Properties of Θ and SF over time in experimentally recorded data from an HL-1 monolayer. In all panels, the values shown for each time point are the median of all valid electrodes from which signal was recorded during that beat. Best-fit (linear regression) lines, with corresponding equations and correlation coefficients ( r ) are shown in panels a and b. % increase/decrease values are derived by comparing values at the extremes of each best-fit line. a. Θ values over time, which increase by ~70% between the first and last beats observed. b. V¨mM values over time, which stay relatively constant over time, suggesting that the increase in Θ is predominantly due to increased gap juction coupling (see text). c. SF values over time, which also stay relatively constant (~1.7). d. Beat-by-beat comparison of SF vs. Θ values, showing that Θ variability is not necessarily accompanied by a change in SF.

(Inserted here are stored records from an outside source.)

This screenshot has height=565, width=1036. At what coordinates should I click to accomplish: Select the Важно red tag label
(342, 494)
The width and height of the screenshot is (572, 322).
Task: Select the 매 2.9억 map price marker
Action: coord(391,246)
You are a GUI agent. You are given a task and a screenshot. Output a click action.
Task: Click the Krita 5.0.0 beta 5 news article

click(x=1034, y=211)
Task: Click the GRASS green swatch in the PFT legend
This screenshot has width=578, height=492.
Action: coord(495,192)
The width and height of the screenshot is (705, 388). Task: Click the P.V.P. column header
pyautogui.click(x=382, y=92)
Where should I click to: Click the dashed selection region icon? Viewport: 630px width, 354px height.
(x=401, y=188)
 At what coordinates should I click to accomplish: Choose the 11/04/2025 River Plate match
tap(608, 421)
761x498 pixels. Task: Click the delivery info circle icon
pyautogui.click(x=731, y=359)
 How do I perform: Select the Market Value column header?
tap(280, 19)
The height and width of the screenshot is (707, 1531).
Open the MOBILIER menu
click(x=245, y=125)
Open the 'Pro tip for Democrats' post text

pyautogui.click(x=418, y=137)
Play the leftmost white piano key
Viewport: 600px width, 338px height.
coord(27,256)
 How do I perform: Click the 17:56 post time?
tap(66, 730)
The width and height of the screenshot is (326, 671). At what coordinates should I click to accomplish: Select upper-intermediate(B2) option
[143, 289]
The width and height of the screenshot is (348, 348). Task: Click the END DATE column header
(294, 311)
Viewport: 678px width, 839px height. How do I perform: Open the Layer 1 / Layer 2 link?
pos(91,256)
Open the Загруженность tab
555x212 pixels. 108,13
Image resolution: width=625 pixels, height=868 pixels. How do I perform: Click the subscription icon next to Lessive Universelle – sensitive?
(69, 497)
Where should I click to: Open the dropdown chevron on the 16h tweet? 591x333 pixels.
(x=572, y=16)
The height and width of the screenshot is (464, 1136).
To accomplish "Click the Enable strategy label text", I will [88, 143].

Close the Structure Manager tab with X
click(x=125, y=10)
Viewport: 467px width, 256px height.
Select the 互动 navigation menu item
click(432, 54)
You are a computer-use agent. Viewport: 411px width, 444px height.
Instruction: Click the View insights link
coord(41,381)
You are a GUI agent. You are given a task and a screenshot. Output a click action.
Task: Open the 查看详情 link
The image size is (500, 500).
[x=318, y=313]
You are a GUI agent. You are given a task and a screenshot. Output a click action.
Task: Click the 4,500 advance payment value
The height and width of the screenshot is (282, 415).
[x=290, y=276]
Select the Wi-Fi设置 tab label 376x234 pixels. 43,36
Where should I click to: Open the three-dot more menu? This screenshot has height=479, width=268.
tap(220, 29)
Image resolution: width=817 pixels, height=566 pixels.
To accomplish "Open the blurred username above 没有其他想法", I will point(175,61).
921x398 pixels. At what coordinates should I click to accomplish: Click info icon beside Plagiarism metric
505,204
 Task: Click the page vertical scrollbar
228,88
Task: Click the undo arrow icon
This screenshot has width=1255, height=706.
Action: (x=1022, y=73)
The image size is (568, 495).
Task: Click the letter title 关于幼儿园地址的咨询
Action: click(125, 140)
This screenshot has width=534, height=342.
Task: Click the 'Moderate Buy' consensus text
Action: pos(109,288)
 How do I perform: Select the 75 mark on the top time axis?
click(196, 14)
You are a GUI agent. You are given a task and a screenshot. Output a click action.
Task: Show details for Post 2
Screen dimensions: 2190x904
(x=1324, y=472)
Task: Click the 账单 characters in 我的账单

3.2. Validation of correspondence between SF and SFtrue

As described in Methods, a one dimensional tissue strand was stimulated at the midpoint for a range of different we and ds values. Complete spatio-temporal excitation sequences are shown side-by-side with plots of SF(x), derived using our formulation, for four different values of SFtrue in Fig. 4a. In general, there was reasonble correspondence between SFtrue and estimated SF. For the case where the stimulus was 25% higher than the threshold strength to elicit a propagating response (i.e., SFtrue = 1.25 ; top row), SF values in the vicinity of the electrode boundary ranged from 1 to 1.6. When SFtrue was exactly 1 (second row), SF was 1 under the electrode and 1.5 in the region where robust propagation had already been initiated. Interestingly, in this case, stimulation initiated a propagating unstable wavelet [26], which traveled along the strand at a much slower Θ until it transformed into full-fledged action potential-driven propagation at some distance from the electrode. Remarkably, for a stimulus that was only slightly weaker (SFtrue = 0.999; third row), SF(x) was uniformly less than 1 for all values of x. Finally, as anticipated, for the case of a stimulus that was 25% weaker than the value necessary to initiate propagation (SFtrue = 0.75; bottom row), SF(x) was bell-shaped with a peak of 0.75 at x = 0, under the center of the electrode. Similar behavior was observed for the entire range of SFtrue, regardless of we and ds values (see Fig. 4b). Notably, SF (x) profiles were smooth, gradually and continuously changing from the stimulated to the nonstimulated regions, even though the Qstim term in Eqn. 1 was only considered directly under the electrode.

Figure 4.

Figure 4.

SF validation simulations conducted in a one-dimensional tissue strand. a. Strand geometry (top), along with spatio-temporal plots of transmembrane voltage (left) and profiles of SF distribution along the strand (right) for four different SFtrue values. Examples shown here are for we = 0.8mm and ds =5ms. b. SF(x) graphs for SFtrue values ranging from 0.125 to 2 for two combinations of we and ds. c. top: SF at electrode boundary versus SFtrue for all 1D experiments. The dashed line is the identity line. The inset shows detail around SFtrue =1. bottom: Percentage error of calculated between SF and SFtrue.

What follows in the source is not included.